*** Opening of Task material ***

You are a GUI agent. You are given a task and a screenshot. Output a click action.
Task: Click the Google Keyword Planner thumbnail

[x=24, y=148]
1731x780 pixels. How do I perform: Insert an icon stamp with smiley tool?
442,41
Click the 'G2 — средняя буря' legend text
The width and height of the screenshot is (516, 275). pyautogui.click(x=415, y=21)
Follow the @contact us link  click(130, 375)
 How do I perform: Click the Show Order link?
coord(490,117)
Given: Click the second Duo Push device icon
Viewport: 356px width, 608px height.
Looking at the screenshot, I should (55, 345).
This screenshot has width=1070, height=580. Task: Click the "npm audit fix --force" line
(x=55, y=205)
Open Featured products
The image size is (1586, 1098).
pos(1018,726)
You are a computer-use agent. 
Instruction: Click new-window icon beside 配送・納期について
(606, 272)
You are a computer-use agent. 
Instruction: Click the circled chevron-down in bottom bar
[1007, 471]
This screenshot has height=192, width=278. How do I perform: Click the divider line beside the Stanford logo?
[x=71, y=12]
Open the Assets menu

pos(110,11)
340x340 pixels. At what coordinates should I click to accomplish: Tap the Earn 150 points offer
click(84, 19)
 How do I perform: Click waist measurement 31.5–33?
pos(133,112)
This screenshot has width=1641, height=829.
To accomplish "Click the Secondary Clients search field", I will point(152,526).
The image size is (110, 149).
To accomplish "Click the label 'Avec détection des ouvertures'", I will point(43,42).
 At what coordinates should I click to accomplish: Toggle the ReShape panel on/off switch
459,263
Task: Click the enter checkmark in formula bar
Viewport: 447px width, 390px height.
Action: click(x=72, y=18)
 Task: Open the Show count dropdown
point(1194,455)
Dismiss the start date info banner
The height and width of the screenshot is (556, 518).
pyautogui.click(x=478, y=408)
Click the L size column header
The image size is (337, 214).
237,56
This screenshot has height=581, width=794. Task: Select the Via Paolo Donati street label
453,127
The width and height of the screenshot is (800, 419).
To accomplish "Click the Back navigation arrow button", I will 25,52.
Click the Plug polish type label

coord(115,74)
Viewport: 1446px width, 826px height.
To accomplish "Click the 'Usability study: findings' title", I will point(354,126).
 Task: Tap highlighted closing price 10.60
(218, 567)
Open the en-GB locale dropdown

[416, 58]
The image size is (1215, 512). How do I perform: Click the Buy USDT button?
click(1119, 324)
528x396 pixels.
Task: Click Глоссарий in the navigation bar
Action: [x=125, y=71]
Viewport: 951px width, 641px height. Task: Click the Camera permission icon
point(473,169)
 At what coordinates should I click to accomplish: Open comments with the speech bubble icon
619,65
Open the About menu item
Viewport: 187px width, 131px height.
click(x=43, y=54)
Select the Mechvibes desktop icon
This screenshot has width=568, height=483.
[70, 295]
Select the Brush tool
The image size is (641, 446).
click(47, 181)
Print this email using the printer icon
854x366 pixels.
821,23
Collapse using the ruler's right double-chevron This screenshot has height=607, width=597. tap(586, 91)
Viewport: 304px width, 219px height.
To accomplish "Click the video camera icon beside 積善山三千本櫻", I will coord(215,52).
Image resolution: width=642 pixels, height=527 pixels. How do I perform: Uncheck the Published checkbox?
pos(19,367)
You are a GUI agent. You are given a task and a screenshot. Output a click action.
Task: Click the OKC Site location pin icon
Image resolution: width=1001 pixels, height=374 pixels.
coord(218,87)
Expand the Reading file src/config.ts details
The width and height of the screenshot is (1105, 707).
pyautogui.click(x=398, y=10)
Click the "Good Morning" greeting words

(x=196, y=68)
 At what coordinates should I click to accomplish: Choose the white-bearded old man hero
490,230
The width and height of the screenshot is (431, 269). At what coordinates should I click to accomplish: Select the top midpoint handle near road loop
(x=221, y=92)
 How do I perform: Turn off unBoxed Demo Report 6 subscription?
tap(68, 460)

*** Close of Task material ***

■ What you have to do: There is a run of lines above from the one with "The image size is (110, 149)." to the one with "The width and height of the screenshot is (800, 419)."; print exactly that run, both ends included, and nothing else.

■ Solution to the exercise:
The image size is (110, 149).
To accomplish "Click the label 'Avec détection des ouvertures'", I will point(43,42).
 At what coordinates should I click to accomplish: Toggle the ReShape panel on/off switch
459,263
Task: Click the enter checkmark in formula bar
Viewport: 447px width, 390px height.
Action: click(x=72, y=18)
 Task: Open the Show count dropdown
point(1194,455)
Dismiss the start date info banner
The height and width of the screenshot is (556, 518).
pyautogui.click(x=478, y=408)
Click the L size column header
The image size is (337, 214).
237,56
This screenshot has height=581, width=794. Task: Select the Via Paolo Donati street label
453,127
The width and height of the screenshot is (800, 419).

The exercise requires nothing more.